▶ **PROMPT**:
A partial copy is required: transcribe exactly the lines from the one containing "This screenshot has width=442, height=283." through the last line below, without any pictures.
##### RECORDS PROVIDED
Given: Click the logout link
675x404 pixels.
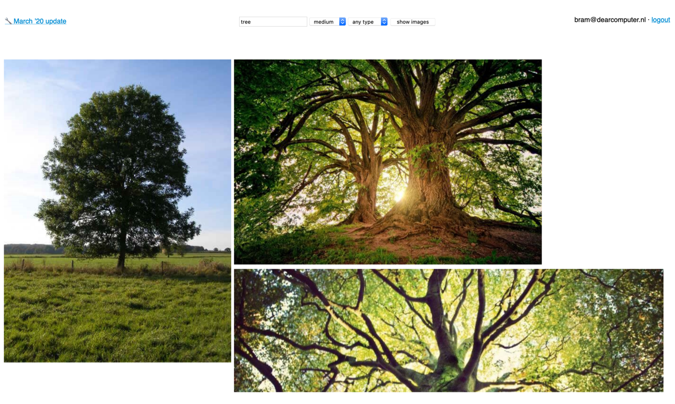Looking at the screenshot, I should tap(661, 19).
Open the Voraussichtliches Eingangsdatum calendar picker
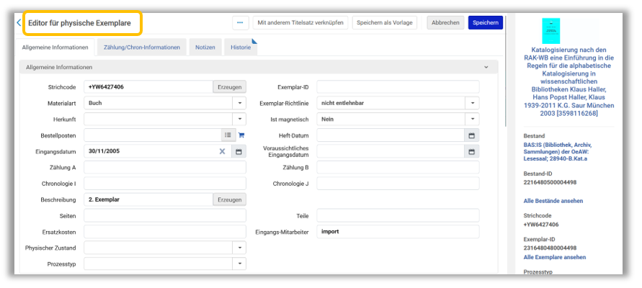 (x=472, y=151)
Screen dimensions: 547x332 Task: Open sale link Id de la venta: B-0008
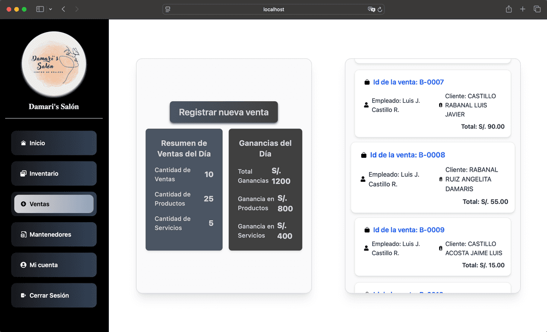pyautogui.click(x=407, y=155)
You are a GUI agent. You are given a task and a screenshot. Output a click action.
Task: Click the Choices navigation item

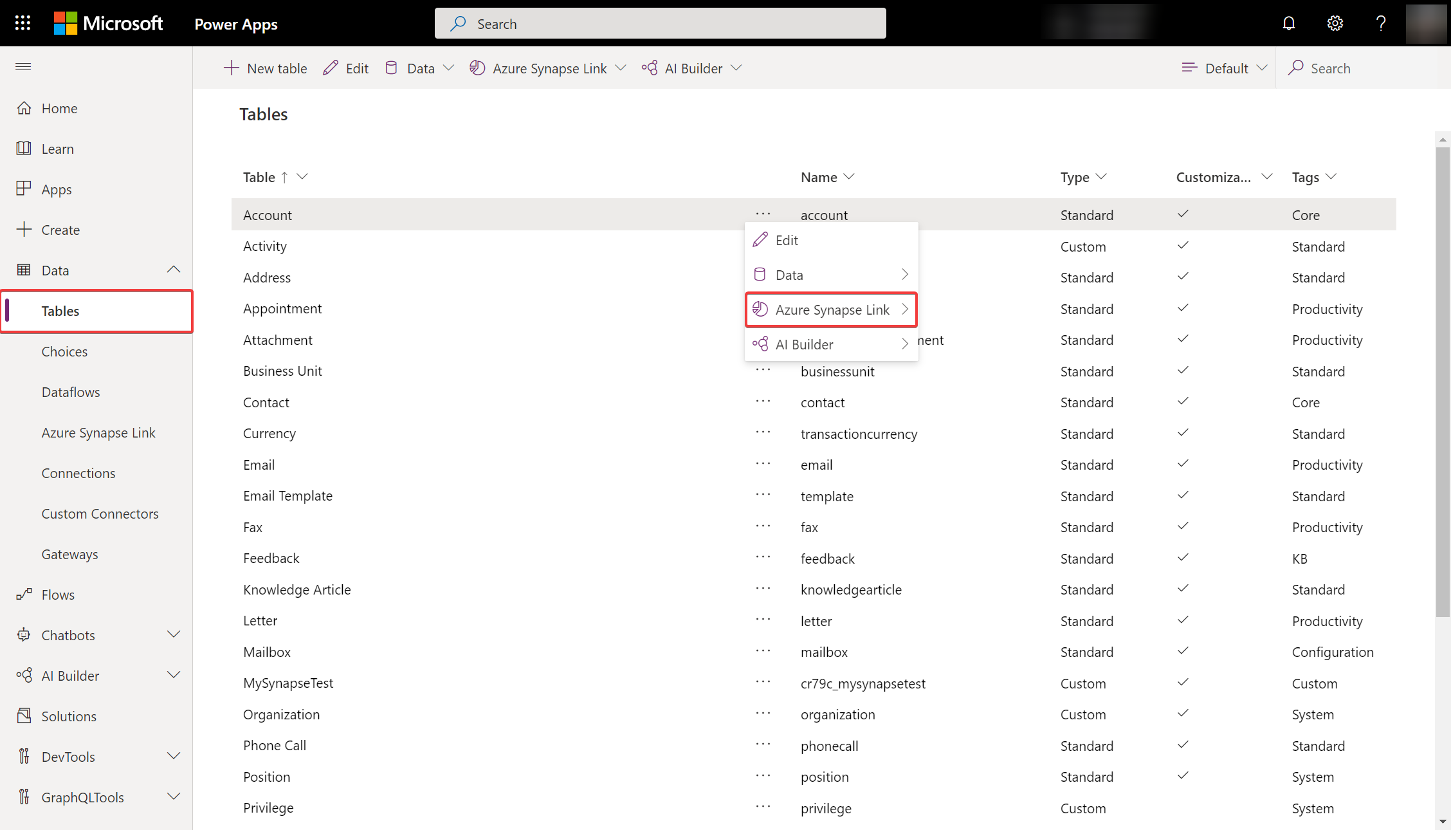click(x=64, y=351)
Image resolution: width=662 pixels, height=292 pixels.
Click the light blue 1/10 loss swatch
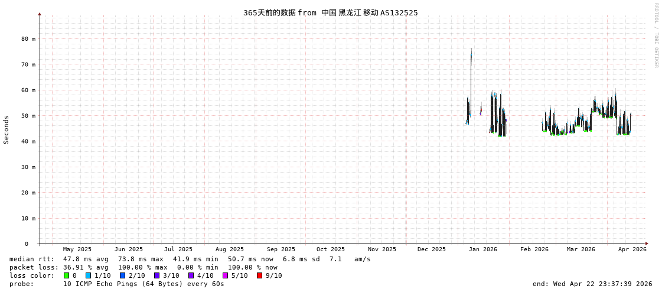click(88, 275)
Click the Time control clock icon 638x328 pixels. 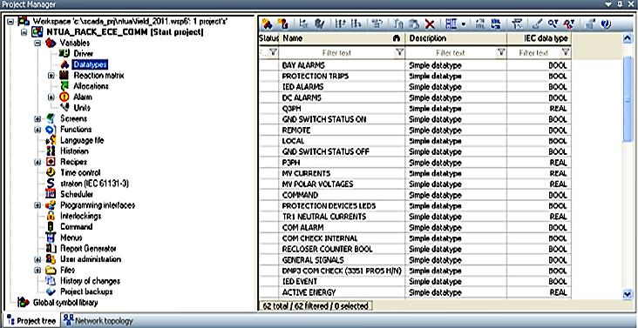click(x=51, y=172)
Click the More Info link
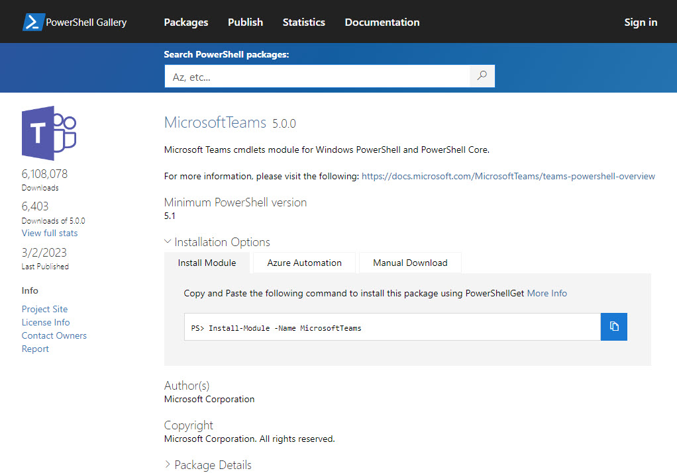Viewport: 677px width, 473px height. pos(547,292)
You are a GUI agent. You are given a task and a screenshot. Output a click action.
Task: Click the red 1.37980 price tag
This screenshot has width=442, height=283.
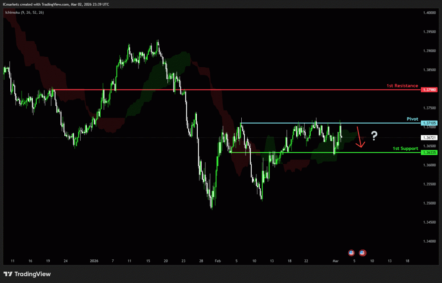pyautogui.click(x=430, y=90)
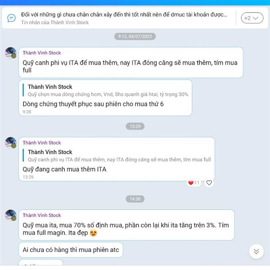Jump to latest messages with double-chevron button
Viewport: 270px width, 270px height.
click(x=256, y=252)
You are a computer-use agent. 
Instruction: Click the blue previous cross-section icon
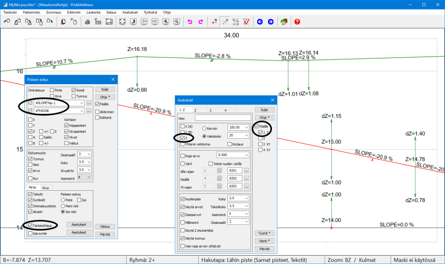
##########
▶ **YOUR SOLUTION**:
This screenshot has width=442, height=283.
pyautogui.click(x=430, y=90)
Jump to latest messages with double-chevron button
Viewport: 270px width, 270px height.
click(x=256, y=252)
You are a computer-use agent. 
Instruction: Click the blue previous cross-section icon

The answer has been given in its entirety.